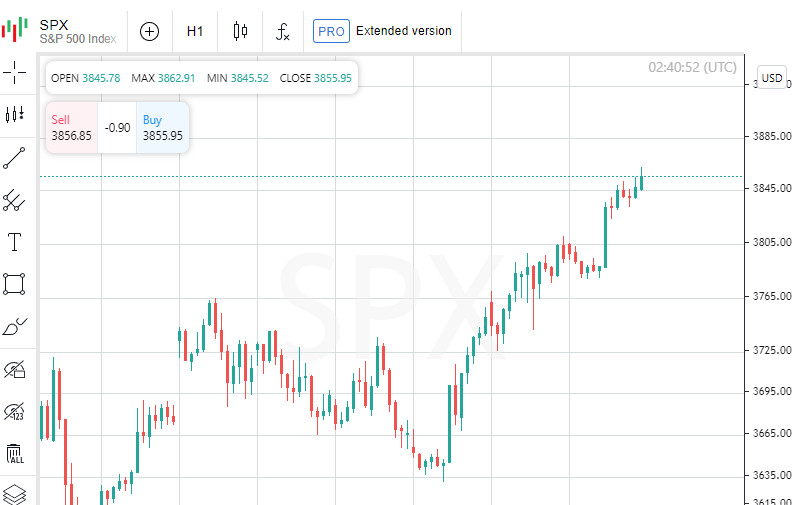This screenshot has height=505, width=805.
Task: Select the brush drawing tool
Action: point(14,327)
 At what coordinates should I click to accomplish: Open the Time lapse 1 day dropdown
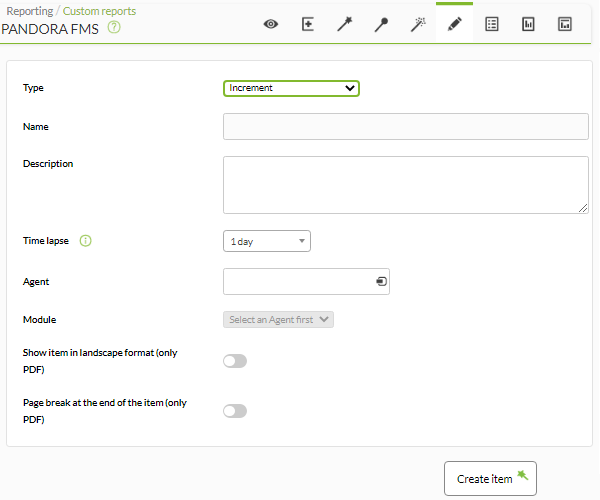[x=267, y=241]
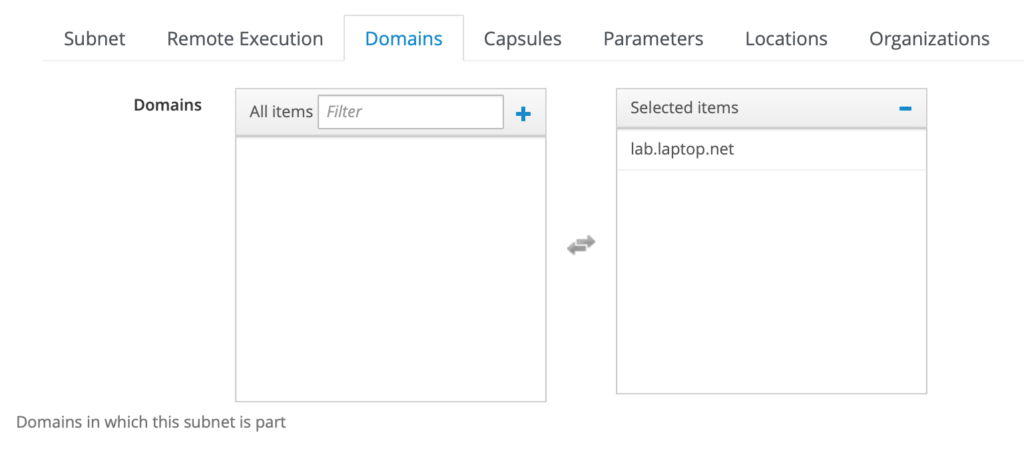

Set problem: Can you reproduce every entry above word for word, leaving out the pictures?

Solution for this task:
This screenshot has height=505, width=805.
Task: Select the brush drawing tool
Action: point(14,327)
 At what coordinates should I click to accomplish: Open the Time lapse 1 day dropdown
[x=267, y=241]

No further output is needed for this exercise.